7.4 Testing Multiple Coefficents
This section illustrates how a group of coefficients can be tested simultaneously. We consider a small, synthetic dataset:
# data from https://teaching.seehuhn.de/data/small/small.csv
small <- read.csv("data/small.csv")
m <- lm(y ~ ., data = small)
summary(m)
Call:
lm(formula = y ~ ., data = small)
Residuals:
Min 1Q Median 3Q Max
-0.64664 -0.09369 -0.03420 0.07768 0.63353
Coefficients:
Estimate Std. Error t value Pr(>|t|)
(Intercept) 5.53329 0.12360 44.768 6.92e-12 ***
x1 0.18903 0.12059 1.568 0.1514
x2 -0.30731 0.18011 -1.706 0.1221
x3 -0.12382 0.05639 -2.196 0.0557 .
x4 -0.11731 0.12619 -0.930 0.3768
---
Signif. codes: 0 '***' 0.001 '**' 0.01 '*' 0.05 '.' 0.1 ' ' 1
Residual standard error: 0.3822 on 9 degrees of freedom
Multiple R-squared: 0.6404, Adjusted R-squared: 0.4806
F-statistic: 4.007 on 4 and 9 DF, p-value: 0.03891
From the R output it is clear that the intercept is non-zero, but none of the remaining regression coefficients are significantly different from zero when testing at \(5\%\) level. This poses the question whether the inputs have any effect on the output at all. To answer this question, we test the hypothesis \[\begin{equation*} H_0\colon \beta_1 = \beta_2 = \beta_3 = \beta_4 = 0, \end{equation*}\] omitting only \(\beta_0\) in the hypothesis.

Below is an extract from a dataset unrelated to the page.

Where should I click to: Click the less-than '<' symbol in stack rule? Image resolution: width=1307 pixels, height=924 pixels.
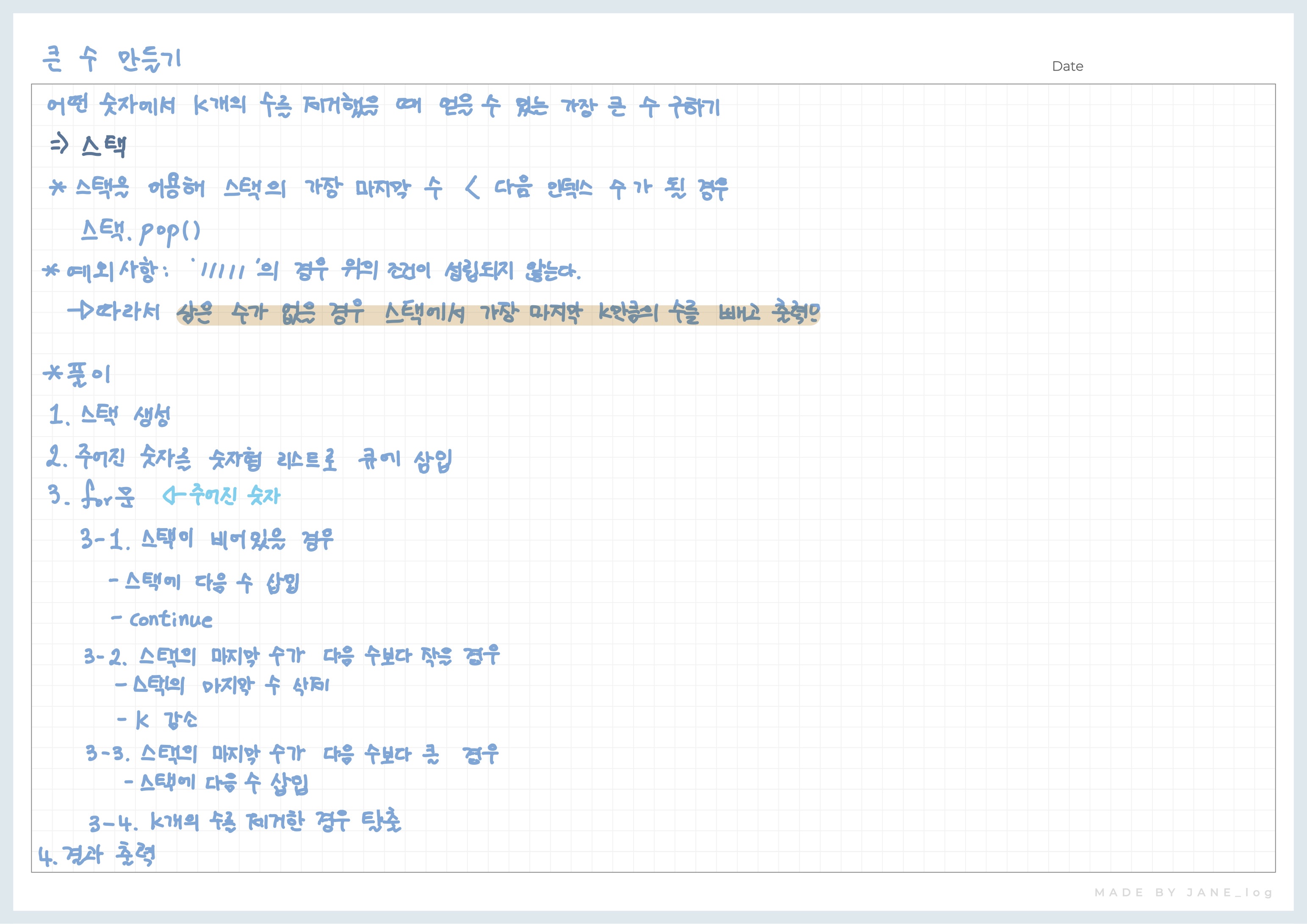[x=472, y=187]
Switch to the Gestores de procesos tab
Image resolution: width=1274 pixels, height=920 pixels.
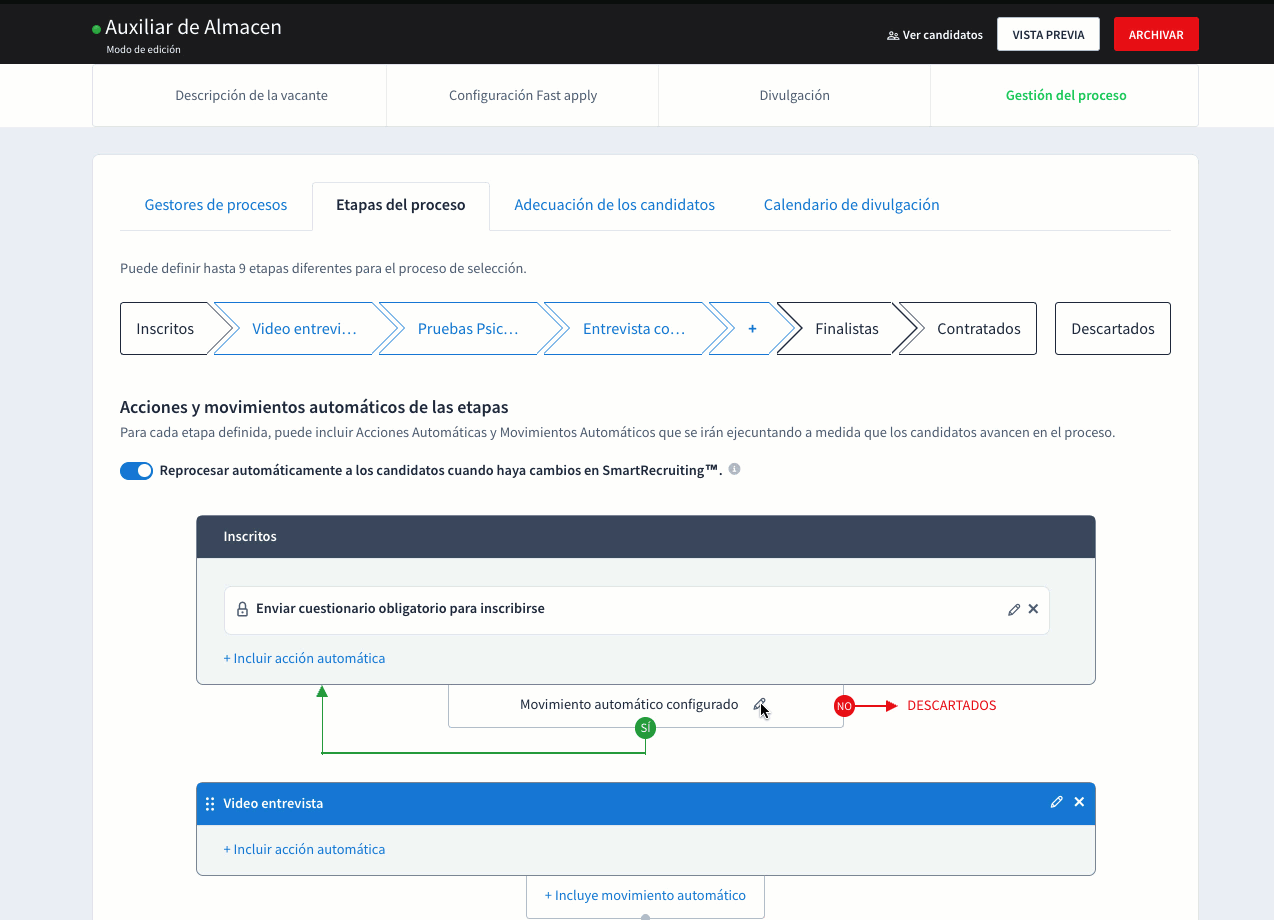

We use the method from section 6.3 to perform this test.
7.4.1 From First Principles
The matrix \(K\) which selects the regression coefficents is \[\begin{equation*} K = \begin{pmatrix} 0 & 1 & 0 & 0 & 0 \\ 0 & 0 & 1 & 0 & 0 \\ 0 & 0 & 0 & 1 & 0 \\ 0 & 0 & 0 & 0 & 1 \end{pmatrix} \in \mathbb{R}^{4\times 5}. \end{equation*}\] The test statistic is \[\begin{equation*} F = \frac{\bigl\| K \hat\beta - 0 \bigr\|_{K(X^\top X)^{-1} K^\top}^2} {4 \hat\sigma^2}, \end{equation*}\] where \(K \hat\beta = (\hat\beta_1, \ldots, \hat\beta_4)\) and \(K(X^\top X)^{-1} K^\top\) is obtained by removing the first row and column from \((X^\top X)^{-1}\):
b <- coef(m)[2:5]
X <- model.matrix(m)
C <- solve(t(X) %*% X)[2:5, 2:5]
F <- t(b) %*% solve(C, b) / (4 * summary(m)$sigma^2)
F
[,1]
[1,] 4.007393
From lemma 6.3 we know that under \(H_0\) the test statistic is \(F_{k, n-p-1}\) distributed, and the critical value is the \(1-\alpha\) quantile of this distribution:
[1] 3.633089
Since the test statistic is larger than the critical value, we can reject \(H_0\) and conclude at significance level \(5\%\) that not all regression coefficients can be zero.
7.4.2 Using the lm()
output
The information required to perform this \(F\) test is contained
in the last row of the summary(m)
output:
F-statistic: 4.007 on 4 and 9 DF, p-value: 0.03891
Here we can see that the test statistic is \(4.007\) (a rounded version of the value we found above) and the degreen of freedom for the \(F\)-test are \(k = 4\) and \(n - p - 1 = 9\). The “p-value” listed is the smallest significance level at which the test still rejects \(H_0\). We see that \(H_0\) is rejected at significance level \(0.03891\), and thus also at \(\alpha=0.05\).
Summary
- We have illustrated the results of sections 5 and 6 with the help of examples.
- We have learned how to use the
lm()
output to compute confidence intervals and to perform hypothesis tests.